- _Objective_: Return the lines from the line with "Image resolution: width=433" to the line with "pyautogui.click(x=154, y=69)", both included, as a JSON list of strings with one string per line and no blank lines. Leave the pictures out.

- _Extracted entries_:

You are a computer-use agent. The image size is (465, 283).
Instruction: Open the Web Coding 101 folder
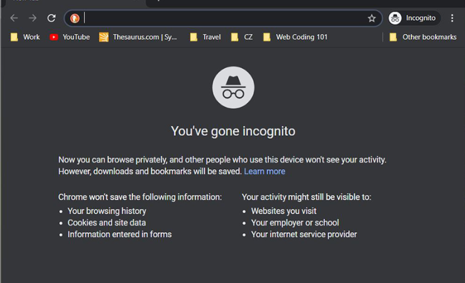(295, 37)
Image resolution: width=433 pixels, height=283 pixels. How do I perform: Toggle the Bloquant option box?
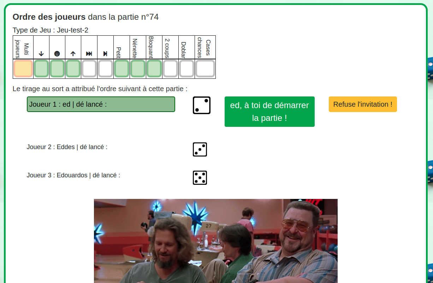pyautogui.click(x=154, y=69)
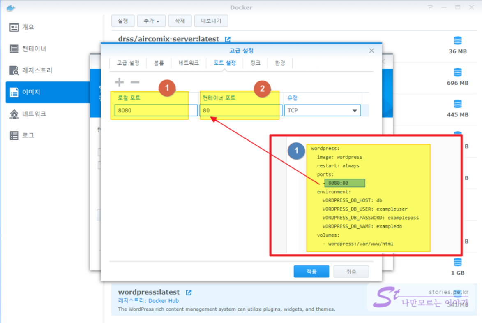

---

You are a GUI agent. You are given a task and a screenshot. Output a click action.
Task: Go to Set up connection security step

==

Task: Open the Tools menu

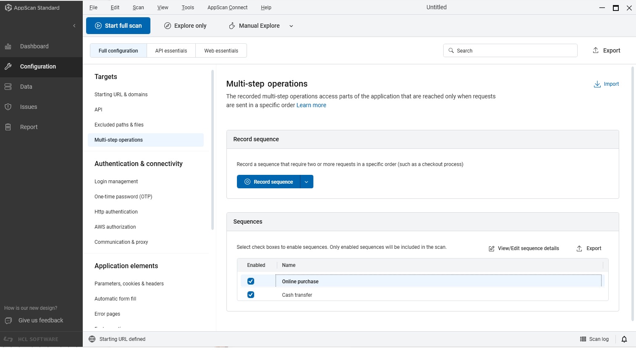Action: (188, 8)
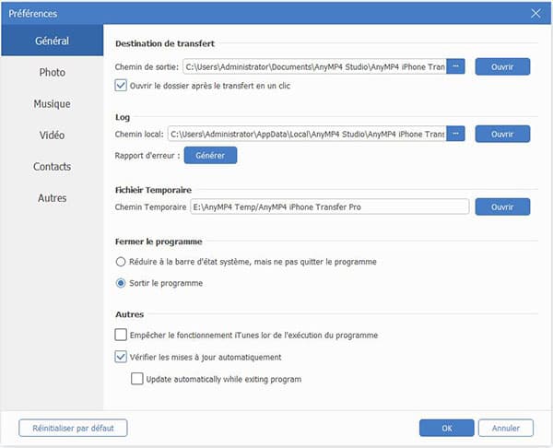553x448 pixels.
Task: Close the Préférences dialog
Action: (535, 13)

- _Exercise answer_:
[
  "Image resolution: width=433 pixels, height=283 pixels. How do I perform: Toggle the Bloquant option box?",
  "pyautogui.click(x=154, y=69)"
]